What distinguishes good abstractions from good definitions? It appears that everything said of abstraction can be said of definition. A good abstraction is not vague, and not ambiguous. Although abstraction is associated with sophistication, or can be used as a resource for verbal intimidation by intellectuals who work in generalities (I hear the irony!), the key role for abstraction is to simplify, without generality lost.

Vague definitions are general, while not having much to say. Rather, they say too little about too much. Abstraction is general, while containing multitudes of possibilities when combined with other abstractions, and when clarifying what matters within a tangled mess of system behaviors by excluding irrelevant specifics. Now we understand Dijkstra: “The purpose of abstracting is not to be vague, but to create a new semantic level in which one can be absolutely precise.”

While precision must be maintained for an abstraction to be effective, and so increases when a definition becomes more dense, accuracy is normalized to “populations”, of otherwise unassociated examples of system behavior. Another decision must be made to restrict one’s observations that an abstraction “explains”, a constraint or boundary imposed as a reference to stop an abstraction from being wrong rather than being merely unclear, as well as making clarity easier to achieve by restricting how precise one needs to be to describe outlying cases.

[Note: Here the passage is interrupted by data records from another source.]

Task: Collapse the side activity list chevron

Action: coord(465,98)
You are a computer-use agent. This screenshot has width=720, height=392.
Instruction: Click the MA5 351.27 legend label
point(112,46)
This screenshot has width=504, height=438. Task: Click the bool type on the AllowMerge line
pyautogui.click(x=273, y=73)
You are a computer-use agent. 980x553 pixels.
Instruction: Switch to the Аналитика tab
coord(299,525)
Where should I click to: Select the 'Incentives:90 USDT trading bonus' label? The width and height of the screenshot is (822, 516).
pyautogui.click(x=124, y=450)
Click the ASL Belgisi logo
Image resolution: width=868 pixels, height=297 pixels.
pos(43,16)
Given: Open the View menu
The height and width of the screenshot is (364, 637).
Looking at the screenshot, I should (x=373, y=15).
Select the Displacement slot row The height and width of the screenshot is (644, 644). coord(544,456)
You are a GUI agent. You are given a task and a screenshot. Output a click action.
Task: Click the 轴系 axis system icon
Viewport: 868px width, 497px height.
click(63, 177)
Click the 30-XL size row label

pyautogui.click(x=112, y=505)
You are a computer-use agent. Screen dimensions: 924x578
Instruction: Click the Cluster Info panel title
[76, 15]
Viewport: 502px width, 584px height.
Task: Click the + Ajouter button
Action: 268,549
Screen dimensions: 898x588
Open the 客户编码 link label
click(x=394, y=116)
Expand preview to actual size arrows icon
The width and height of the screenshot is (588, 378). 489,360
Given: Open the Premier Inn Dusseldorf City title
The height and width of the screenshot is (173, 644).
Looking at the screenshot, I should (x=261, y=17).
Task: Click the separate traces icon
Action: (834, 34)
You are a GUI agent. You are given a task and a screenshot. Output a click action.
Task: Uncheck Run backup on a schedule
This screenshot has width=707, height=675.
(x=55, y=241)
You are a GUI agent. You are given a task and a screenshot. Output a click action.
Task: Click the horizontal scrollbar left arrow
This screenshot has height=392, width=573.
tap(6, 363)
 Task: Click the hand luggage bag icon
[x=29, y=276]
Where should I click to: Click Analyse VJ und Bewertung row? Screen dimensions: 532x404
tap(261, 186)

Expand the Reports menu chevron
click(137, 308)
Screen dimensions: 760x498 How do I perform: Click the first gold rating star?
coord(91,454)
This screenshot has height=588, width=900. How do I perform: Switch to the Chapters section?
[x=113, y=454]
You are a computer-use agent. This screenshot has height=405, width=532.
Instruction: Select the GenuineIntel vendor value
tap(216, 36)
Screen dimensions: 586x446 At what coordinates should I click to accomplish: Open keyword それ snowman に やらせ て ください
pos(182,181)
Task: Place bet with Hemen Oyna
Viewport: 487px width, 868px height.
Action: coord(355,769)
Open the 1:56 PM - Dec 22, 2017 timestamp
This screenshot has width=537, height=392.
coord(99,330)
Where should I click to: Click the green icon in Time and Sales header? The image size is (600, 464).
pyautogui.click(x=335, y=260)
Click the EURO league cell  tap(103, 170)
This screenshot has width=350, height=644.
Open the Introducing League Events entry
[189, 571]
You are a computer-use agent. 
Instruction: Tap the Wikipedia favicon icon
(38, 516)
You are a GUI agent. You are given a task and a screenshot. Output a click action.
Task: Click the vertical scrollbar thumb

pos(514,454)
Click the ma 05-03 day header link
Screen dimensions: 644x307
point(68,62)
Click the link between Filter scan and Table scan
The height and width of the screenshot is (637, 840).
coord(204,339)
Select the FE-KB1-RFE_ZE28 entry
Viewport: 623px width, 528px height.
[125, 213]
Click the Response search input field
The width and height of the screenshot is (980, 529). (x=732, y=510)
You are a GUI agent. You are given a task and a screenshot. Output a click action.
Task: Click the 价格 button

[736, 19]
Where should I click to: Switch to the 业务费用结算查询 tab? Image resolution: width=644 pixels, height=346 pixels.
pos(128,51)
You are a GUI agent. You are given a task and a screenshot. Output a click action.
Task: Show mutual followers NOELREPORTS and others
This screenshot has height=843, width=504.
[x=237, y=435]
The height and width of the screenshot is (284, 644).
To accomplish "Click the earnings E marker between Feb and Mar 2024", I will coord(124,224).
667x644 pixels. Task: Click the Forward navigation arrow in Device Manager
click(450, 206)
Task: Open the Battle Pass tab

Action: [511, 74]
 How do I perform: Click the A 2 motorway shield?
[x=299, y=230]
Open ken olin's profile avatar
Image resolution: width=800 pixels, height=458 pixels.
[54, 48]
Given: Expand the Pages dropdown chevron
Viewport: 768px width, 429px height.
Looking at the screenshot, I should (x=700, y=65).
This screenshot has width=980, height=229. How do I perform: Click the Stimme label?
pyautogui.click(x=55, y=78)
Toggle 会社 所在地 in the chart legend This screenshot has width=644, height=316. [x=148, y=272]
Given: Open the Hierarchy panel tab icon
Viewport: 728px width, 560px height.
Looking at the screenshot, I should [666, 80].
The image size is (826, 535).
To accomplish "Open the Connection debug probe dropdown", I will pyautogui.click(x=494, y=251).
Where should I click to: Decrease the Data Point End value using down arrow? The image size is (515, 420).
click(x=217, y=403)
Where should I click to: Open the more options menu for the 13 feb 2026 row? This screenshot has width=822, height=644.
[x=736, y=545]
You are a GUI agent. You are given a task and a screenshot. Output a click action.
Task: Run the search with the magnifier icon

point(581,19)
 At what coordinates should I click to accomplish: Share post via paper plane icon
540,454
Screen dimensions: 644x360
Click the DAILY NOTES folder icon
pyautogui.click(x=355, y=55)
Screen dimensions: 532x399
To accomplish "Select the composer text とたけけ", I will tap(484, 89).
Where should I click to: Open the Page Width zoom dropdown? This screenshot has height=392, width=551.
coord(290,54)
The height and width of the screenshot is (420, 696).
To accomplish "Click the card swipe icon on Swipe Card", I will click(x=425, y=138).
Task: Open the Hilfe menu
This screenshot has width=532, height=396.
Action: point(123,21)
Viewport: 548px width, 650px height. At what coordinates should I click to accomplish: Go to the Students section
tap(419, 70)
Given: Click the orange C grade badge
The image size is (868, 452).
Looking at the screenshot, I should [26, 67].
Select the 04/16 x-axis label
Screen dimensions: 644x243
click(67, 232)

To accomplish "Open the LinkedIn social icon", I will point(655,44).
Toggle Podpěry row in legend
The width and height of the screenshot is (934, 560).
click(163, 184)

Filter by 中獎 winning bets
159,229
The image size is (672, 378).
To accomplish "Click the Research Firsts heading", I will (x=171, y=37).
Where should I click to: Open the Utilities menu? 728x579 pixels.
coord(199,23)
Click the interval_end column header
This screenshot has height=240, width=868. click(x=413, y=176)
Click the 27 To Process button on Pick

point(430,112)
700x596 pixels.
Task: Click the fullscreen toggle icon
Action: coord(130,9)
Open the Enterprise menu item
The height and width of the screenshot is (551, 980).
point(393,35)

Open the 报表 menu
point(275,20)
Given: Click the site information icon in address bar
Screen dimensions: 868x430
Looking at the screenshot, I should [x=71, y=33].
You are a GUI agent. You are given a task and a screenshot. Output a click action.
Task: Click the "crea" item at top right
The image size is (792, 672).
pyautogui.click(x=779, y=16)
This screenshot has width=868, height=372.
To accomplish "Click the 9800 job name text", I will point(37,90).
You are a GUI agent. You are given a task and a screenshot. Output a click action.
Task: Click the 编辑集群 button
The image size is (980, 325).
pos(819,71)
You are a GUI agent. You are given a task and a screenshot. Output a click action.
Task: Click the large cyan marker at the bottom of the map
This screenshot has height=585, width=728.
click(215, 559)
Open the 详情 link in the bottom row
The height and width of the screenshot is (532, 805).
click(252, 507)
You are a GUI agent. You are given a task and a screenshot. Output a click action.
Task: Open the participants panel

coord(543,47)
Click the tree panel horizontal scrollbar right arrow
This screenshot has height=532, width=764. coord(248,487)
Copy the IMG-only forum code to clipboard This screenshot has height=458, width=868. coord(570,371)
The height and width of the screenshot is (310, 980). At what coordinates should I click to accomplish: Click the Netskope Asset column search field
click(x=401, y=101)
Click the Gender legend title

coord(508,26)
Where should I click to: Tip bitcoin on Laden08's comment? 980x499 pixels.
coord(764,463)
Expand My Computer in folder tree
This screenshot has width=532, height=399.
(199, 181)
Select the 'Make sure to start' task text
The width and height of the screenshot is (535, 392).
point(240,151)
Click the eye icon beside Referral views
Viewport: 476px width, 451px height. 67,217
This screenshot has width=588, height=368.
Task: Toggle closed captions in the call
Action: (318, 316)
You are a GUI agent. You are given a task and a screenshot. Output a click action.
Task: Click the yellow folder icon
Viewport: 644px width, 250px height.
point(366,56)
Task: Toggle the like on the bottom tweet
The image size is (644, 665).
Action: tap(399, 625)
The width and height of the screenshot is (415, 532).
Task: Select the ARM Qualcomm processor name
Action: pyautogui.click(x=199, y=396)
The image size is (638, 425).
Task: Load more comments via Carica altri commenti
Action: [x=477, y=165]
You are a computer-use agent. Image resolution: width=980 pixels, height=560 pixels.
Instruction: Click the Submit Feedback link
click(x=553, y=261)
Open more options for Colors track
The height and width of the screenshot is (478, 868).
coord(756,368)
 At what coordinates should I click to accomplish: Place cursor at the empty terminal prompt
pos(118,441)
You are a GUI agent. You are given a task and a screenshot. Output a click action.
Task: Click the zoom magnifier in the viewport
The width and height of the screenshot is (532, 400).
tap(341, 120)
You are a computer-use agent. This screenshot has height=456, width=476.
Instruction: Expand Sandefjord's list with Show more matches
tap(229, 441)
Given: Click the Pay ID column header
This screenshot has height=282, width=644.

The “detail” eliminated by abstraction is the number of parameters used to specify the majority of relevant behavior, if not all such behavior, of a system. What is missing, after ambiguity becomes accuracy and vagueness becomes precision, is one last distinction, woven into all written before this: compression.

Accuracy-precision becomes bias-variance: drift from truth, tightness of claims. How often should one be right or wrong, and at what cost? The tradeoff claimed between bias and variance: do you enrich your abstraction by giving it more to explain, while risking being unable to define a meaningful central trend as you oversample a population?

For data scientists: define a model over a distribution of points describining observables with a cutoff of inclusion, to define errors and tune hyperparameters.

For computer scientists: construct a test oracle that shows when behavior is inside and outside of scope of an algorithm’s definition. Use this information to increase or reduce the number of cases your program can define via its arguments.

You can’t define more true positives for a model without increasing the false positive rate. You can’t define a cause when you don’t have a default state of affairs to compare against, excluding a possibility of difference without an intervention.

Here, “compression” is found in the number of parameters used to describe a system over the number of states it represents. In statistics it is a model’s goodness of fit: not too many parameters, not too few, as the model might define points outside of the distribution. In computer science it is an algorithm’s expressiveness. What is the minimum number of bits required to distinguish all of a system’s states? Is there a smaller program that produces all of those bits?

To detect the most compact set of invariants to describe a system by, and to define functionally what is even a part of that system, let alone what’s relevant in it: this task requires situational awareness. It no wonder there are so many approaches to defining compression and model control, yet accuracy and precision have canonical definitions in probability theory. Compression is not model dependent, it is domain dependent. How you look at the world constrains what symmetries you can perceive and exploit in your thinking. It is a hallmark of intelligence.

So, are all systems compressible? Whether a system’s observables are easily compressed depends on how much you want your abstraction to cover, your definition to close over, your theory to explain, your model to predict. Because it is a question of cost. Given infinite time you can imagine holding the world in your head, even though that is impossible - ask Maxwell and his demon.

We are part of that world: the day that a system’s model is equal to its existence is the day that we have found our god. Until then we should choose our abstractions wisely, effectively.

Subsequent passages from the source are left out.